In this case, instead of transforming the pixel to rho and theta domain, we use the circle equation --> (x-a)^2 + (y-b)^2 = R^2 to map the pixel to a-b domain. Let's see how to perform this:

__1. Reading image and the convert to binary image. After that, the location of the value '1' is found using 'find' function. (assume the image is already preprocess, if not, the 'edge' function might help)__clear all;clc;

I = imread('pic20.bmp');

I =im2bw(I);

[y,x]=find(I);

[sy,sx]=size(I);

imshow(I);

__2. Find all the require information for the transformatin. the 'totalpix' is the numbers of '1' in the image.__

totalpix = length(x);__3. Preallocate memory for the Hough Matrix.
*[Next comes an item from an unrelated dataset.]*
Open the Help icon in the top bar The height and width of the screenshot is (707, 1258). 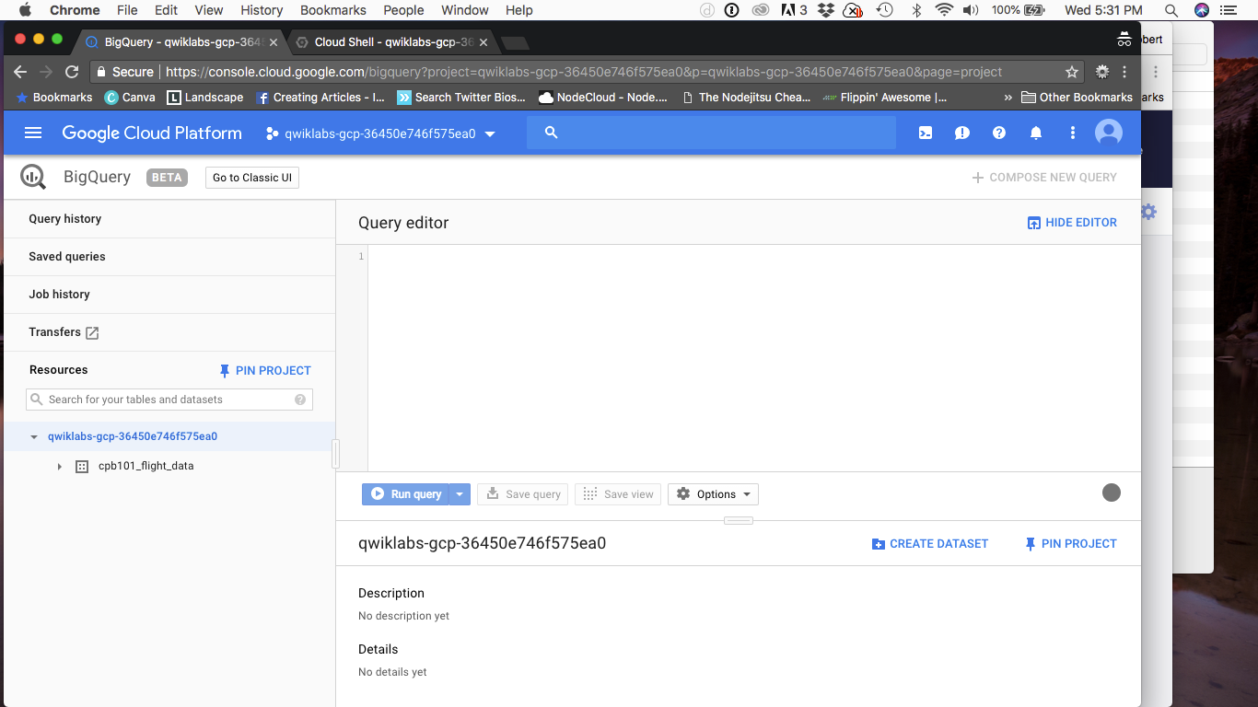point(998,133)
Try to play around with the R, or the radius to see the different results.__

HM = zeros(sy,sx);

R = 34;

R2 = R^2;

__4. Performing Hough Transform. Notice the accumulator is located in the inner for loop. This portion of codes will map the original image to the a-b domain.__

b = 1:sy;

for cnt = 1:totalpix

a = (round(x(cnt) - sqrt(R2 - (y(cnt) - [1:sy]).^2)));

for cnt2 =1:sy

if isreal(a(cnt2)) & a(cnt2)>0

HM(cnt2,a(cnt2)) = HM(cnt2,a(cnt2)) + 1;

end

end

end

__5. Showing the Hough Matrix__imshow(HM,[]);

__6. Finding the location of the circle with radius of R__[maxval, maxind] = max(max(HM));

[B,A] = find(HM==maxval);

imshow(I); hold on;

plot(mean(A),mean(B),'xr')